What Happens During a Visual Identity Design Project

a mans portrait on a navy background, he's smiling wearing glasses
Martin Sully
Created on
April 29, 2026
8-mins
visual identity design written in pixel art on a light yellow background

Most businesses come to a visual identity project with the wrong question. They want to know what it will look like. What they should be asking is: what does it need to say?

Your visual identity is the design system your brand speaks through. Logo. Colour palette. Typography. Imagery style. Layout principles. The guidelines that hold it all together. Done well, it is not decoration. It is communication. Every element should be doing a specific job – and that job is defined by your brand strategy, not by what looks good to you on a Tuesday morning.

If your brand strategy is murky, your visual identity will show it. And no amount of expensive design work fixes a foundation that was not there to begin with.

This post walks through what a visual identity design project actually involves, why it has to come after the strategy work, and what you should walk away with.

It is not your logo. It is the whole language.

A logo is one piece of the puzzle. A visual identity is the system that holds everything together.

The elements that make up a visual identity include: the logo suite (primary, secondary, icon variants), colour palette with defined usage rules, typography system (heading and body fonts with hierarchy), imagery and photography style, graphic elements and patterns, and a set of brand guidelines that explains how all of it works together.

Without those guidelines, even a beautifully designed logo drifts. Colours get approximated. Fonts get substituted. Someone on the team uses the wrong version of the logo for three years because they downloaded it from an old email. The visual identity stops being a system and becomes a vague aesthetic suggestion.

A visual identity is not finished when the designer sends you the files. It is finished when your team knows how to use it.

Why the visuals have to come second

This is the part most people skip, and it is the reason most visual identity projects underdeliver.

A visual identity is a translation.
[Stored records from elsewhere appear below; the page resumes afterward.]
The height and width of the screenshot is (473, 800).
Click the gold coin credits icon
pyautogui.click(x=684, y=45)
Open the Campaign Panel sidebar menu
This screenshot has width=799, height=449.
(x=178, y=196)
It takes everything you have defined about your brand – your positioning, your personality, your values, your audience, your tone of voice – and expresses it visually. If you have not defined those things, there is nothing to translate. You are just making choices based on what you personally find appealing.
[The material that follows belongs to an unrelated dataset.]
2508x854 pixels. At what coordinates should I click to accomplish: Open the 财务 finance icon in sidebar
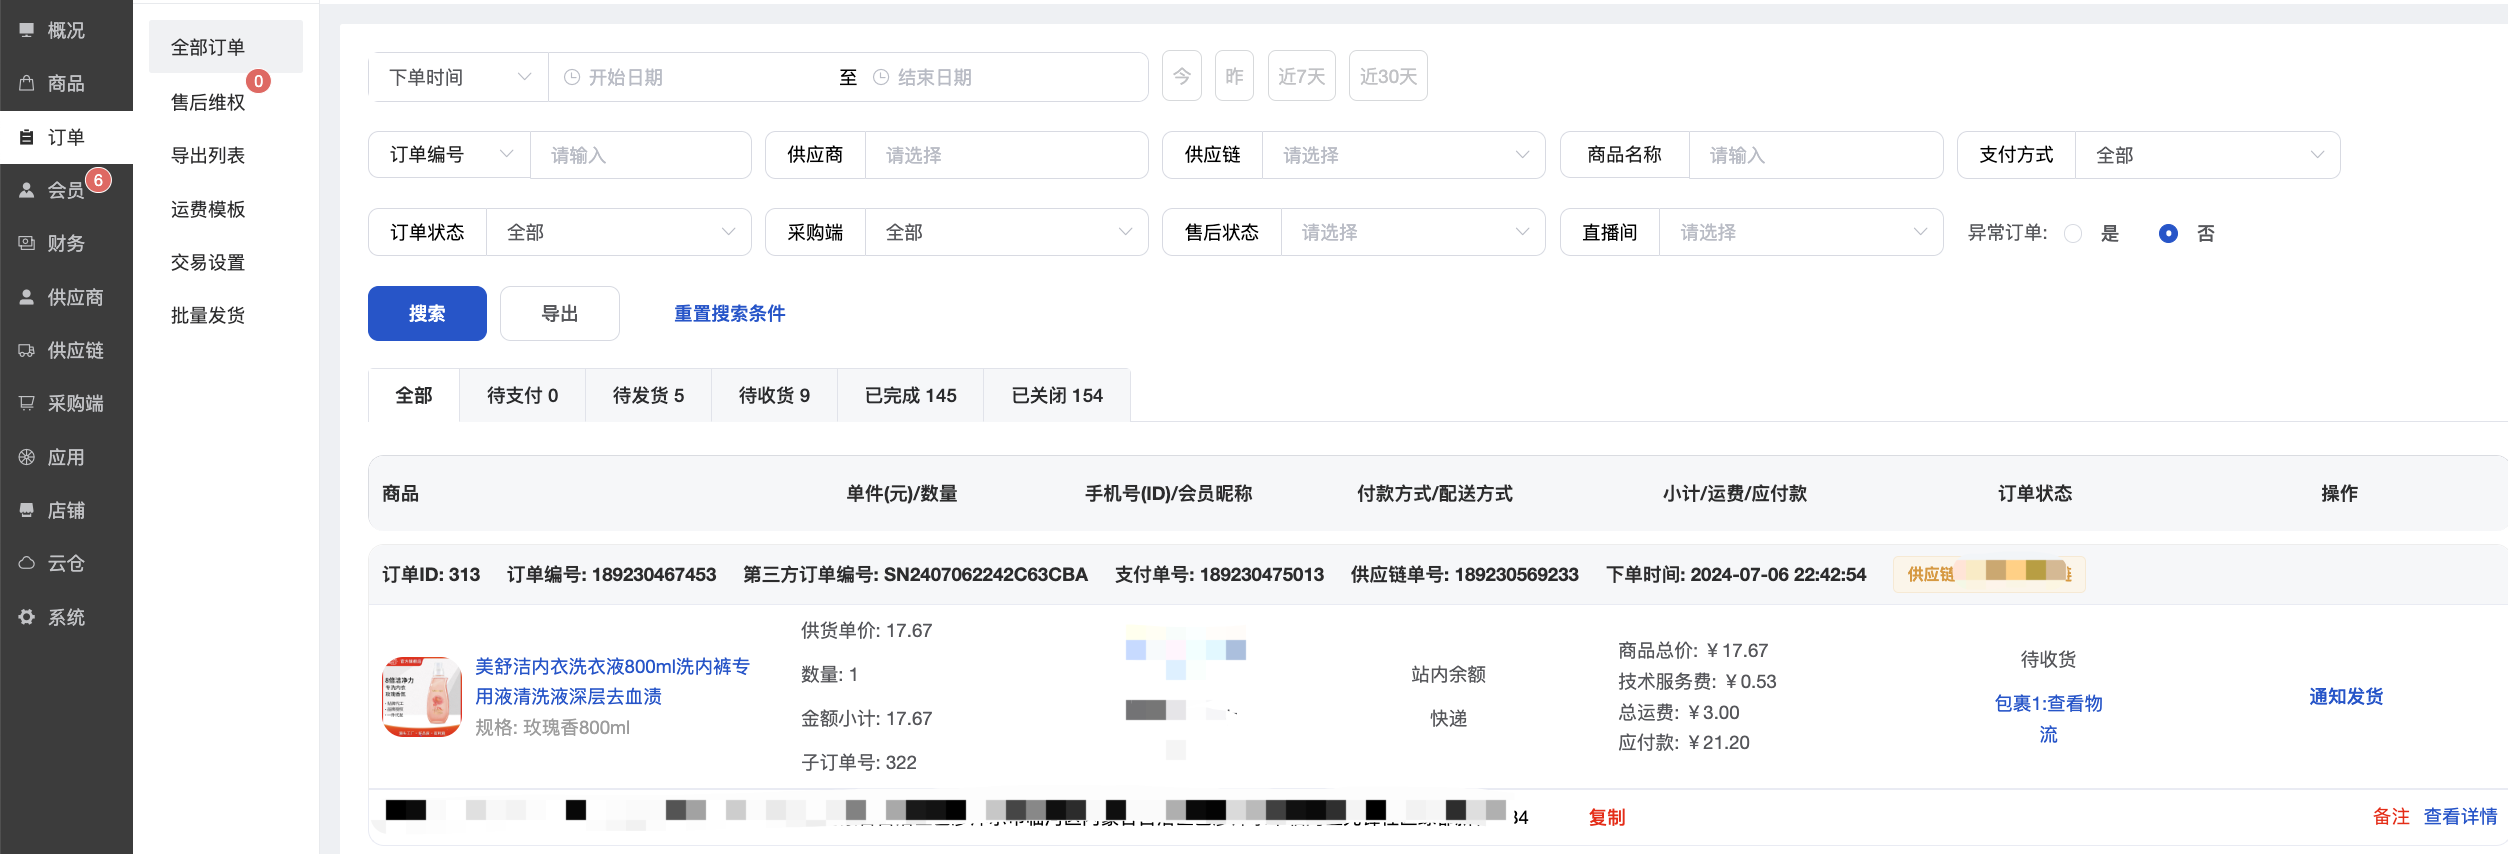pyautogui.click(x=27, y=243)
Personal preference is not strategy. It might produce something you like. It almost certainly will not produce something that attracts the right people, communicates the right things, and holds up across every touchpoint over time.

At Snapper Studio, visual identity design is Phase 5 in the process. By the time we get there, we already know who you are talking to, what you stand for, how you want to make people feel, and where you sit in your market. The visual decisions flow from that. They are not arbitrary. Once the strategy is right, they are almost inevitable.

What actually happens during a visual identity project

Every studio works differently, but here is how it runs at Snapper Studio once the strategy phase is complete.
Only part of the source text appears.